As investigações tiveram início após a Universidade Federal de Santa Catarina (UFSC) comunicar que mais de 100 servidores públicos tiveram as suas contas pessoais acessadas indevidamente e que foram contraídos empréstimos sem a ciência deles.
Muitos das vítimas, conforme relatado, só souberam da fraude quando receberam o salário com valor menor do que o usual.
Por meio de “técnicas investigativas inovadoras”, e com o apoio da Universidade Federal de Santa Catarina, a PF identificou os integrantes da quadrilha e descobriu que os criminosos aplicavam o mesmo golpe em funcionários de outras instituições, tais como: auditores do trabalho e médicos da Unifest.

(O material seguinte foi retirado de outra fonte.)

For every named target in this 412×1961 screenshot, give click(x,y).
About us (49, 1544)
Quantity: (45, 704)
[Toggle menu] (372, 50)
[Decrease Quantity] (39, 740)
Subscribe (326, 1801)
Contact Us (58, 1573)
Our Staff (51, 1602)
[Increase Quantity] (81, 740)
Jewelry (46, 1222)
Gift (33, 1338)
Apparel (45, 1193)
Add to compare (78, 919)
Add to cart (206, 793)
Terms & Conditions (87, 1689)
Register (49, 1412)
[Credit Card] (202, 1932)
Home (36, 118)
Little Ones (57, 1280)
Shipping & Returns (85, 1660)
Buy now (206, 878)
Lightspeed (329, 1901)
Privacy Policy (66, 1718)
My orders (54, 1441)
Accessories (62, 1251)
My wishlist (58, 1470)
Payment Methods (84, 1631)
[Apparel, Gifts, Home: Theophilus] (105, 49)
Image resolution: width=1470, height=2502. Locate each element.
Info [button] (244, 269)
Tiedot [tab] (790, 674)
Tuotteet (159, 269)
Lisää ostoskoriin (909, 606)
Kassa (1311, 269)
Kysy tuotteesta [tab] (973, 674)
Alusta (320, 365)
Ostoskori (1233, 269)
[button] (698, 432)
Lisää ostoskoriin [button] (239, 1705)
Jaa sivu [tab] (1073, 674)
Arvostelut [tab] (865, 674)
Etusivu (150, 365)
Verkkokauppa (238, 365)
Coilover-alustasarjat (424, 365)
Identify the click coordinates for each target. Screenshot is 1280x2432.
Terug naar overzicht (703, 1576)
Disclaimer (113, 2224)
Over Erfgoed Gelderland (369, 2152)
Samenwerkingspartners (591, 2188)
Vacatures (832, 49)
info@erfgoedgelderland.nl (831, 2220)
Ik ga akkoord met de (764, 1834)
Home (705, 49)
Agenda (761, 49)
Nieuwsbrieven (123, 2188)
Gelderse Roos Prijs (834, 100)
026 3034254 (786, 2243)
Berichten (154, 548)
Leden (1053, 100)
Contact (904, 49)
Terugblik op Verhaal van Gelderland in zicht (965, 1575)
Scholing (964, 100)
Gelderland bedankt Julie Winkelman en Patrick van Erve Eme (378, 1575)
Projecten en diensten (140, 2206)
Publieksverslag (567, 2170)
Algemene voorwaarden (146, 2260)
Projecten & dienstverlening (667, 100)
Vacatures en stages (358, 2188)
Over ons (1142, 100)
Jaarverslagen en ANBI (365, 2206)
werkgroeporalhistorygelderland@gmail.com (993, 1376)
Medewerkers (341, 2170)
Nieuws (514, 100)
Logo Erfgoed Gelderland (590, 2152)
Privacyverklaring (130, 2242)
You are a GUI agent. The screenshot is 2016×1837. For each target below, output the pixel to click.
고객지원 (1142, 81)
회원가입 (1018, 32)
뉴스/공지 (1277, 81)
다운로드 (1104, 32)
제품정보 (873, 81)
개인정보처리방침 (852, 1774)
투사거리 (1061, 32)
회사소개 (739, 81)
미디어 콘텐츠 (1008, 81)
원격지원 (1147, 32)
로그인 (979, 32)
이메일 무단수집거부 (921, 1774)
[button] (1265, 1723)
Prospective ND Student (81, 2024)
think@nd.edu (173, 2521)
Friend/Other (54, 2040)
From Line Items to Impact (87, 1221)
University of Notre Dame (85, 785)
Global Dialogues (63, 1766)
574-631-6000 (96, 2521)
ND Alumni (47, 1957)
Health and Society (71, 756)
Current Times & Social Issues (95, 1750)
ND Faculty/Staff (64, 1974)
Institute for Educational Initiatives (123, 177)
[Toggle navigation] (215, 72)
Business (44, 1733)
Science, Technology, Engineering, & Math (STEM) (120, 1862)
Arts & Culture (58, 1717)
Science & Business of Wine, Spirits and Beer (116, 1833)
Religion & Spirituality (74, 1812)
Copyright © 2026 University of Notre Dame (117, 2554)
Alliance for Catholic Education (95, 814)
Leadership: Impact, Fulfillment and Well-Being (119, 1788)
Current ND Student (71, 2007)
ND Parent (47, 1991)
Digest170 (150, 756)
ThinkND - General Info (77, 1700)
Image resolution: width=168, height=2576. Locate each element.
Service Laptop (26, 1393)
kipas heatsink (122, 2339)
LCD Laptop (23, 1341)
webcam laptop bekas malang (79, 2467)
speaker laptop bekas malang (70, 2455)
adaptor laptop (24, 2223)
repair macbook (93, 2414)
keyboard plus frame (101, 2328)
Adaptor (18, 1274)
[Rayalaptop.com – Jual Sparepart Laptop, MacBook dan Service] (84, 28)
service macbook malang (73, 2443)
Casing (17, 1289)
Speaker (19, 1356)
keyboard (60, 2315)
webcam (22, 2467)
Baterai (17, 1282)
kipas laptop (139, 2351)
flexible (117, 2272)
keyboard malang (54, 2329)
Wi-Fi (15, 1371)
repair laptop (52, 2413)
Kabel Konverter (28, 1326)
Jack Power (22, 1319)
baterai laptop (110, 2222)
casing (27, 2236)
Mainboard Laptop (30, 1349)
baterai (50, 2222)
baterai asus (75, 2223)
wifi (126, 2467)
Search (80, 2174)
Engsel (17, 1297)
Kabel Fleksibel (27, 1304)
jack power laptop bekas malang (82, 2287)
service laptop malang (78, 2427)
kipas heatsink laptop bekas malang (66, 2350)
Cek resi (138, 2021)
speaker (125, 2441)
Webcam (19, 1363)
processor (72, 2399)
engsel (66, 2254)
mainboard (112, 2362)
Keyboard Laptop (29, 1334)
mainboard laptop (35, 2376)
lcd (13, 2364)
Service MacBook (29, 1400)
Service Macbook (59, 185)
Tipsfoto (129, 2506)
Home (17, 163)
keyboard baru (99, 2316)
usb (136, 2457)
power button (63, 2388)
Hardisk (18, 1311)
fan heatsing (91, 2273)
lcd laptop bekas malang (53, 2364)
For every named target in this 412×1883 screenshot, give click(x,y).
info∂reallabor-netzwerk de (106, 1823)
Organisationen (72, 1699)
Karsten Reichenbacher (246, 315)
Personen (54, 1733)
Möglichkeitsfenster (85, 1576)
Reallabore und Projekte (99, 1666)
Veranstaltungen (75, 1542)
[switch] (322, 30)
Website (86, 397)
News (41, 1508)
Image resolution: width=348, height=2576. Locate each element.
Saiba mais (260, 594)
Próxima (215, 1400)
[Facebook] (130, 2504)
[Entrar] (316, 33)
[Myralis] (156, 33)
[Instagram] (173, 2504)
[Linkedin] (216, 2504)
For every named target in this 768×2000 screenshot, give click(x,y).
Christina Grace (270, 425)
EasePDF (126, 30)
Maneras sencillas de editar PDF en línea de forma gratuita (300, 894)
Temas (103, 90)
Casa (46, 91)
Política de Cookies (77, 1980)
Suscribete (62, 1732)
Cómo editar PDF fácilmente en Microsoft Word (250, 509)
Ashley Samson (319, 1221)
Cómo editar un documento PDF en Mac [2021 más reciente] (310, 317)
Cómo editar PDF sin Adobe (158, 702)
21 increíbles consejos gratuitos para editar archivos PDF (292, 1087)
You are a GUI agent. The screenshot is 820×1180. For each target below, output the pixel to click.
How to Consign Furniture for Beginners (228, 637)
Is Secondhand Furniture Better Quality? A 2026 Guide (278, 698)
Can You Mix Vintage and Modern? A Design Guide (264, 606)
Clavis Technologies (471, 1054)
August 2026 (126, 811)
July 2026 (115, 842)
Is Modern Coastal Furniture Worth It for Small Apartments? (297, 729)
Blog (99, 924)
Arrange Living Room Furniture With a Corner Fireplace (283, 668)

Por quais crimes a quadrilha vai responder
Ficou constatado ainda que a organização criminosa estava lavando o dinheiro furtado por meio da compra de criptomoedas, veículos e imóveis de luxo, além do uso de empresas de fachada.
Os investigados devem responder pelos crimes de invasão de dispositivo eletrônico, estelionato qualificado, uso de documento falso, organização criminosa e lavagem de capitais.
O nome da operação faz referência aos altos valores movimentados pela organização criminosa.